How to Develop and Test Locally
There is no way to start the mStudio public API locally. This makes the local development of extensions challenging if the extension heavily integrates with the mStudio. However, there are ways to assist the local extension development besides mocking the mStudio API, which might be difficult without deep knowledge of the API. We will explore these in the rest of this page.
Authenticated Domain Actions
The easiest way to effectively test the interaction of your business logic and the mStudio is to use the mStudio public API directly. It is usually necessary to authenticate against the API.
...via a Personal API Token
It is a good idea to use your personal API token during the early development of your extension, while you evaluate your business idea and work on a proof of concept. You can use this token for local development. However, it is important that you do not check in API tokens into version control systems like Git.
For more information about obtaining an API token, see obtaining an API token.
...via Extension Instance Secret Rotation
Rotating the extension instance secret is another possibility for using the mStudio public API authenticated without implementing the authentication methods intended for extensions.
For this, you can use the PUT/
operation.
The mStudio returns the new extension secret in the response and transfers it to the extension per webhook.
We recommend you store the obtained secret securely, similar to personal API tokens.
In the future, you can use this secret to obtain access tokens, as described in authenticating with the extension instance secret.
When using this route, the mStudio executes the webhook call synchronously.
If the webhook call fails, it is not sent again.
Also, the new secret is not valid if the webhook call failes.
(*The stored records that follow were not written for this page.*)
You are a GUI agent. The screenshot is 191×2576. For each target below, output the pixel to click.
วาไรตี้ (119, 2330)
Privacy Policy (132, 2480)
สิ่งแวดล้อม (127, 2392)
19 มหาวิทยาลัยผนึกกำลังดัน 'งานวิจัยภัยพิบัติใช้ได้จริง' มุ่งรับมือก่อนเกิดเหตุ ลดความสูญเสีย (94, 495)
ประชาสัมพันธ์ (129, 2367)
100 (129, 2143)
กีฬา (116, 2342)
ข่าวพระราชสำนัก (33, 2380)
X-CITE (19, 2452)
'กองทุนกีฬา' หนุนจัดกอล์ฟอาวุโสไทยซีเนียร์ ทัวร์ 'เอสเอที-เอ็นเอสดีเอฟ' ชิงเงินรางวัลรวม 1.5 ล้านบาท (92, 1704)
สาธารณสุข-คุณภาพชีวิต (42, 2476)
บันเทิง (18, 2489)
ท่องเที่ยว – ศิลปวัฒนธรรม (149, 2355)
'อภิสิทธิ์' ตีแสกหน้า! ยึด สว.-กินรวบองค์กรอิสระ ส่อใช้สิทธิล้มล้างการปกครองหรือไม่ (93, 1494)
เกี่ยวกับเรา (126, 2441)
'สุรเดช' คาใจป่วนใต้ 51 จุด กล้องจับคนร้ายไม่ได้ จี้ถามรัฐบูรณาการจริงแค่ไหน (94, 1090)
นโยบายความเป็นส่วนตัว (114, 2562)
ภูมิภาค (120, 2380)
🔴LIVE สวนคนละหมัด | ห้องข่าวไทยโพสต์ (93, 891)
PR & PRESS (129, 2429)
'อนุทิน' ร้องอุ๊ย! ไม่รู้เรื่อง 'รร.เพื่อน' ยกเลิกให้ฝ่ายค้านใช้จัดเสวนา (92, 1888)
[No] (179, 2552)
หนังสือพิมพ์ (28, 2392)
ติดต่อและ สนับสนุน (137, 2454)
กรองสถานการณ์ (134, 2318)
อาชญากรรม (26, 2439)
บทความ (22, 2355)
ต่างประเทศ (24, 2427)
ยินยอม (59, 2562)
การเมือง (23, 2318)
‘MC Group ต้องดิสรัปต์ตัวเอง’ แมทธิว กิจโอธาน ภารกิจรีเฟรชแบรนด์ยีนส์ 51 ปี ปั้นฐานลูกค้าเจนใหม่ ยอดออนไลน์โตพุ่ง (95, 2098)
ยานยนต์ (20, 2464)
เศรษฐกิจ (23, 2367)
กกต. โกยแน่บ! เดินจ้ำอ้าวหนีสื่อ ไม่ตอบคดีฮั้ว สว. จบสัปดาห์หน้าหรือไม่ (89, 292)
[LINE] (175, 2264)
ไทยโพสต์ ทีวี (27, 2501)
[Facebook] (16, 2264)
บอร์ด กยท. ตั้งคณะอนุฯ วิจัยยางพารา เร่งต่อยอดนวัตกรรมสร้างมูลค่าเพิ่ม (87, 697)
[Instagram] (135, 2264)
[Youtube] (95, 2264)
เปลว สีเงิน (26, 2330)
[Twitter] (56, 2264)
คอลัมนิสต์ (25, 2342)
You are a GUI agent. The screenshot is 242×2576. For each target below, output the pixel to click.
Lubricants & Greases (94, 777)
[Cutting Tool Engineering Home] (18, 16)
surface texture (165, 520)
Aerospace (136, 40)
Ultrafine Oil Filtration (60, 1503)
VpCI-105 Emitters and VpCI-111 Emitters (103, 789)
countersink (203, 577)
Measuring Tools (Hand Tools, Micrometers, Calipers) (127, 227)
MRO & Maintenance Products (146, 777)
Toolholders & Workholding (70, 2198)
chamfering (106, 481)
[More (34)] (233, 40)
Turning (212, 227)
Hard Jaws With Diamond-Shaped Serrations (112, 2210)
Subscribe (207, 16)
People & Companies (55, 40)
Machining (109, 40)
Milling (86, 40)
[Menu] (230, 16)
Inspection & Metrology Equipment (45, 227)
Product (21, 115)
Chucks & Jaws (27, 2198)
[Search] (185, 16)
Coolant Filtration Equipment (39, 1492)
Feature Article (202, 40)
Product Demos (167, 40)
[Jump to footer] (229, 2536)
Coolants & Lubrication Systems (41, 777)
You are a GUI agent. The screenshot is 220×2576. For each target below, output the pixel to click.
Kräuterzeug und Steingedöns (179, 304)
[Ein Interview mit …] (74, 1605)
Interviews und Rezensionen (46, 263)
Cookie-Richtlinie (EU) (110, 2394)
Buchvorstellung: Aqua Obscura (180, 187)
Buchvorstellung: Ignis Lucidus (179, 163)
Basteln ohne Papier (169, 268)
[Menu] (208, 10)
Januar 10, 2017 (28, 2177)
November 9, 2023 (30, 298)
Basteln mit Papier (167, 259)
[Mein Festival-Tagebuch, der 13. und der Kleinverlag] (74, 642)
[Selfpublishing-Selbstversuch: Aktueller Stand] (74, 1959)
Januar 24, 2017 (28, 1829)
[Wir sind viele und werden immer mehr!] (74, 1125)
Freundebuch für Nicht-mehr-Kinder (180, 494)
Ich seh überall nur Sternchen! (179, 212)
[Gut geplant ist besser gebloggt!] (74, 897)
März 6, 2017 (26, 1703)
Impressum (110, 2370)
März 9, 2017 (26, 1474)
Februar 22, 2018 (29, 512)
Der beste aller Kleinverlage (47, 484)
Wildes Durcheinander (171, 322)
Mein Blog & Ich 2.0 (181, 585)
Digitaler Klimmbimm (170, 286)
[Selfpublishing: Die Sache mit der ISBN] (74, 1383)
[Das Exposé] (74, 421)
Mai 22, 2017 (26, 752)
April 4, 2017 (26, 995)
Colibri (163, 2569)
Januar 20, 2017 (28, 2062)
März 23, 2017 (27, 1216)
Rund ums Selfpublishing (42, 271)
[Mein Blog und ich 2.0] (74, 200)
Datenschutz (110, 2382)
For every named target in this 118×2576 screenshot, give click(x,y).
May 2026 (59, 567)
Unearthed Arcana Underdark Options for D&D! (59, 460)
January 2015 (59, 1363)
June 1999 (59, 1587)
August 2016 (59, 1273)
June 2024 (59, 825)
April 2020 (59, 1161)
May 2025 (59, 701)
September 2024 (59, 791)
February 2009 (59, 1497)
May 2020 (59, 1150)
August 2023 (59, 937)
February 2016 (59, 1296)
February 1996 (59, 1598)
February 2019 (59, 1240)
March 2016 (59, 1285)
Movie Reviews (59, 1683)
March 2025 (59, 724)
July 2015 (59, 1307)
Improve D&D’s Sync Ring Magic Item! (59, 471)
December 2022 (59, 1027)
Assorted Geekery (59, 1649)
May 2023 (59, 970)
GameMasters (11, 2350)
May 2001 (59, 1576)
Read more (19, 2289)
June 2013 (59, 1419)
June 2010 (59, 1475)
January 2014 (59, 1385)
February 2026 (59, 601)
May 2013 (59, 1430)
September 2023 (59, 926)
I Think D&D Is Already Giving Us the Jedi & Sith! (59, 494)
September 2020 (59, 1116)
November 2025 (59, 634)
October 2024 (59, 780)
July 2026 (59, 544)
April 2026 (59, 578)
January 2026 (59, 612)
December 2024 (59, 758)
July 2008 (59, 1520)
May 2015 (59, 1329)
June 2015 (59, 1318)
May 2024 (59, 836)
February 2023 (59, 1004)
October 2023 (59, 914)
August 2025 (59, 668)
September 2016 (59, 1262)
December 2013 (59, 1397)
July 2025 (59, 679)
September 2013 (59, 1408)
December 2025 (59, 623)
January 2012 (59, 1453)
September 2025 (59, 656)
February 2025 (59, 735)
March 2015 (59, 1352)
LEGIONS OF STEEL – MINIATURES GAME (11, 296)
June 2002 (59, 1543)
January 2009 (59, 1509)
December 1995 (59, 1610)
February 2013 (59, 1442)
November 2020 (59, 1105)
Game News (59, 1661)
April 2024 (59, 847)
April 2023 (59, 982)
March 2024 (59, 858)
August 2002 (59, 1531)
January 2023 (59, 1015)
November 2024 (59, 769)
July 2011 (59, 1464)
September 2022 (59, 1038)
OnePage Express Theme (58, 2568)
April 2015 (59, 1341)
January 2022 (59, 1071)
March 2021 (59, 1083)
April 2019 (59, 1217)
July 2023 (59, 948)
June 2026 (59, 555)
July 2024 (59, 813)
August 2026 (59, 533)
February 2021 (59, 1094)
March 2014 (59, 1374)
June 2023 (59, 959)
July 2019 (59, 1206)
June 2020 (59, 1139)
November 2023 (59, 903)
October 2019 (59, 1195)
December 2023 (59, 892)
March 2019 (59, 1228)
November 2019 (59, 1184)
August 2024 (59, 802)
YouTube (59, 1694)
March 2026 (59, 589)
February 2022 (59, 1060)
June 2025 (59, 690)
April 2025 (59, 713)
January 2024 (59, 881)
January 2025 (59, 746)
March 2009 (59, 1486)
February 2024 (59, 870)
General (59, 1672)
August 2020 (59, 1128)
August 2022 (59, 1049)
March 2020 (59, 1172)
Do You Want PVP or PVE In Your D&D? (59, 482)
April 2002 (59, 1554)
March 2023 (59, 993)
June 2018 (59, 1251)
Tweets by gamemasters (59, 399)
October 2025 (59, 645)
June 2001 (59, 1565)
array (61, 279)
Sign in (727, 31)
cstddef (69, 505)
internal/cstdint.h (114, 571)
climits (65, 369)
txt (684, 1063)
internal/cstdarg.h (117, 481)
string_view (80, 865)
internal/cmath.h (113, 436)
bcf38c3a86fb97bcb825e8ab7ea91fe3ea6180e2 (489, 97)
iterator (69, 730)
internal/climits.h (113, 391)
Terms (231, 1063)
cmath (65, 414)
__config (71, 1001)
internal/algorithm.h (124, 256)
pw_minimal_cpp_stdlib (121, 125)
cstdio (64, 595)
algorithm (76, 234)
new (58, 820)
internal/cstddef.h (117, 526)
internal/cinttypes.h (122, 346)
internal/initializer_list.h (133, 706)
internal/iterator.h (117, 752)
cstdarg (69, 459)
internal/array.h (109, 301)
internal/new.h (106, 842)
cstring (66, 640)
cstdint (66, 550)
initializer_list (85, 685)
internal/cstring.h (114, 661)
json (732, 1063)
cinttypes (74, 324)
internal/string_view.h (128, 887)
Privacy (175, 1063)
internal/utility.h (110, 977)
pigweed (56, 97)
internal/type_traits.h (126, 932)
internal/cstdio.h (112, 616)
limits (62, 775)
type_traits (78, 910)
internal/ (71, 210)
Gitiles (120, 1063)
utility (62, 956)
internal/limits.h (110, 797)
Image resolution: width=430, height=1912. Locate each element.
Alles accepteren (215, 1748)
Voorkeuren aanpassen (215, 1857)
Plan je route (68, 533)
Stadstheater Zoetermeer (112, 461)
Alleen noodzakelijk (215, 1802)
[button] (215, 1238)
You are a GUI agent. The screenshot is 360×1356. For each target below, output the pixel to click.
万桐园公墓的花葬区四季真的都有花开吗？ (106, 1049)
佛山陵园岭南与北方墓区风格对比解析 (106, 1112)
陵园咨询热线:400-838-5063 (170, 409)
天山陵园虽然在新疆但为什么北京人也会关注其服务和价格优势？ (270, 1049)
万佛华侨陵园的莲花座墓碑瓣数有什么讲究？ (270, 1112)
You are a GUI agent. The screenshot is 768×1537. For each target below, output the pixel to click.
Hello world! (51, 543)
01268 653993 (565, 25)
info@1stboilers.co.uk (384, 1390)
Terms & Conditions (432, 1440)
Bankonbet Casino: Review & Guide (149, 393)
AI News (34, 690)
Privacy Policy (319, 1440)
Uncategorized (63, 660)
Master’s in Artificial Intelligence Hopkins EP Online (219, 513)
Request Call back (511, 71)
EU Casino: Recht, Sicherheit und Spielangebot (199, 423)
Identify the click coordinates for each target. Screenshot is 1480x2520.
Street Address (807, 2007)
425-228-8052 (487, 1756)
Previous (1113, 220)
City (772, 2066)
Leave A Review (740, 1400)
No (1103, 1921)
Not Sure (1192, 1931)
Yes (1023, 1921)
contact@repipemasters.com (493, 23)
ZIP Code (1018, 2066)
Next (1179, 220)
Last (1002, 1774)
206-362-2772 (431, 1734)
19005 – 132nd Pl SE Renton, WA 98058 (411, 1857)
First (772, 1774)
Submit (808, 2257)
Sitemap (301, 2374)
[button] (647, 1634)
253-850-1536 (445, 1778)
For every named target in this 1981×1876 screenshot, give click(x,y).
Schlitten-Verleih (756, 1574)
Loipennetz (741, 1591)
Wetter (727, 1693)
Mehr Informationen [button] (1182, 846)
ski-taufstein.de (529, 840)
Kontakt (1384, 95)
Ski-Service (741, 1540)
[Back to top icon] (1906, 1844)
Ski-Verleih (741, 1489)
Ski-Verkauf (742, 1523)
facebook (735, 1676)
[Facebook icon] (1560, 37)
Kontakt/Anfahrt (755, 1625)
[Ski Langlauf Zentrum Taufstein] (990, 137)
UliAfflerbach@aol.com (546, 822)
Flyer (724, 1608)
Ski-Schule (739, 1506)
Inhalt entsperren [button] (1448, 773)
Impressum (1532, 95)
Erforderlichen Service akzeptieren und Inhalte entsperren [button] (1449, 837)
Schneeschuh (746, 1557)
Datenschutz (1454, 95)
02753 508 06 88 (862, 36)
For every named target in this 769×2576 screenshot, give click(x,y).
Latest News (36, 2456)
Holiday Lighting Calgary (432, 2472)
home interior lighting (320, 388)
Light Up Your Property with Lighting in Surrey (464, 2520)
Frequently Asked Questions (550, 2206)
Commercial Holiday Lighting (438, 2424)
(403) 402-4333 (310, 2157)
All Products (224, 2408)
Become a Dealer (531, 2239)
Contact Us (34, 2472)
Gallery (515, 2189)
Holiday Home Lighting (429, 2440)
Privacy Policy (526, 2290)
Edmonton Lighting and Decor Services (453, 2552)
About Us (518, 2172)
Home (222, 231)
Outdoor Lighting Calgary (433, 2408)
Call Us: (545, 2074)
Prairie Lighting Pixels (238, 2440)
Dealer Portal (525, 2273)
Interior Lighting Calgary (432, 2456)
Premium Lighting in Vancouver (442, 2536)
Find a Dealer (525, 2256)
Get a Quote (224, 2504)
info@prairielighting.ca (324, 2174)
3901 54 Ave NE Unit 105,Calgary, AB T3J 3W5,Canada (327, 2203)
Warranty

To test without a working webhook handler, you can add "allowWebhookFailure": true
to the request body.
This way, the mStudio ignores failures of the webhook calls and the mStudio responds to the request with the new secret.
If you plan to implement the authentication using the extension instance secret later, this method is especially useful. Additionally, you can test initialization processes executed after webhook calls with a working secret without creating a new extension instance in the mStudio for every attempt.
...via OAuth2
If you want to test the authentication and execution of domain actions per OAuth2, we recommend setting up a local redirect URI in the OAuth2 client. This can either be the localhost or a domain with an entry to your local host configuration. You should ensure that no public domain is used as an entry to your local host configuration that is not in your control to mitigate security risk.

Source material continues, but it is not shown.